Area Urbana
Nuovo ospedale di Cosenza, da Catanzaro: «Non esiste eppure si fanno atti e arrivano risorse»
L’accusa nei confronti del nuovo ospedale di Cosenza arriva dal consigliere comunale Vincenzo Capellupo che chiede l’intervento del ministro per valutare la legittimità di quanto sta accadendo

CATANZARO – “La recente costituzione della commissione paritetica tra Azienda Ospedaliera Annunziata di Cosenza e Unical — presentata come ulteriore passo per l’Azienda integrata Ospedaliero-Universitaria cosentina— ripropone le stesse criticità che denuncio sulla stampa da mesi, senza che nessuno abbia ancora fornito risposte concrete”. A dirlo il consigliere comunale del Comune di Catanzaro Vincenzo Capellupo che denuncia che “l’Azienda Ospedaliera-Universitaria di Cosenza non esiste” in quanto “non possiede alcun riconoscimento ministeriale”.
Nuovo ospedale di Cosenza, Capelluto: “atti su basi giuridicamente inesistenti”
Il consigliere, infatti, spiega in merito al nuovo ospedale di Cosenza, senza questo requisito fondamentale “ogni atto di integrazione, ogni documento di programmazione, ogni assunzione ed i cospicui finanziamenti regionali, poggiano su basi giuridicamente inesistenti ed espongono il sistema sanitario a errori, contenziosi e potenziali ingenti danni”.

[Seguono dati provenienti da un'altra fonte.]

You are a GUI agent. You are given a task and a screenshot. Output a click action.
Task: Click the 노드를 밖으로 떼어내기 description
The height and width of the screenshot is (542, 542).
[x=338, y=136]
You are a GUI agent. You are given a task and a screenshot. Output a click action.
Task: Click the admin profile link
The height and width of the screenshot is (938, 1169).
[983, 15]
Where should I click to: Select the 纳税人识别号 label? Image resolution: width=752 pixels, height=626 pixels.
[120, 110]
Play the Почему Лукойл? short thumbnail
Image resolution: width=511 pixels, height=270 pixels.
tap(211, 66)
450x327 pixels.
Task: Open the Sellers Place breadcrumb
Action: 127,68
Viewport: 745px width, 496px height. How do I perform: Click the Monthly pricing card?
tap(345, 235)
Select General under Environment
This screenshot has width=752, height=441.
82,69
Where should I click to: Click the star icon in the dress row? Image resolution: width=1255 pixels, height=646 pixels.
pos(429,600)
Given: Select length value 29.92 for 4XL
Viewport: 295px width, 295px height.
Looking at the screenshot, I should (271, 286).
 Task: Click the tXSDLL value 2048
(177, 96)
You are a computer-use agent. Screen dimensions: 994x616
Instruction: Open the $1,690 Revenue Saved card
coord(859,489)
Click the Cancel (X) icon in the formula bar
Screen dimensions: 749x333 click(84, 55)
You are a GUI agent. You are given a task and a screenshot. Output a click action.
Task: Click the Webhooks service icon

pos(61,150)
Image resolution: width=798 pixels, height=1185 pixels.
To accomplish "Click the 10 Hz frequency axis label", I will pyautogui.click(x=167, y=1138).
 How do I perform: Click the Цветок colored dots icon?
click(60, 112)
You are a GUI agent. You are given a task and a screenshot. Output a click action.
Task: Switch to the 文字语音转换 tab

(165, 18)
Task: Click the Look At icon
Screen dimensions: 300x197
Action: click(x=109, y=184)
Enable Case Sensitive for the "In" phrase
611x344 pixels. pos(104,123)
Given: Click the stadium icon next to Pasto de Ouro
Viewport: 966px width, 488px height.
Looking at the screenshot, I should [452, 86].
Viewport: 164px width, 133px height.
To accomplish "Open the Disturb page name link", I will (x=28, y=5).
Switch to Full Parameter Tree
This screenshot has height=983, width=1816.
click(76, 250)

“Procedere con tale rapidità e spregiudicatezza, ignorando il quadro normativo, – continua Capelluto – significa mettere a rischio risorse pubbliche e diritti dei cittadini. È un modo di operare che non tutela né il territorio, né gli operatori sanitari. Una scelta politica miope e svincolata dal sistema normativo italiano”.

La richiesta di valutazione di legittimità
Motivo questo che porta il consigliere a chiedere al ministero competente di “valutare la legittimità di quanto sta accadendo a Cosenza ed intervenire in modo risolutivo. Mi chiedo, inoltre, perché l’Azienda Ospedaliero-Universitaria Dulbecco di Catanzaro, che è oggettivamente penalizzata dalla concentrazione di investimenti, assunzioni e finanziamenti in altra azienda sanitaria giuridicamente inesistente, rimane in compiacente silenzio e non ricorre nelle sedi opportune per tutelare l’interesse esclusivo della trasparenza, della sanità pubblica e dell’assistenza di qualità per i calabresi”.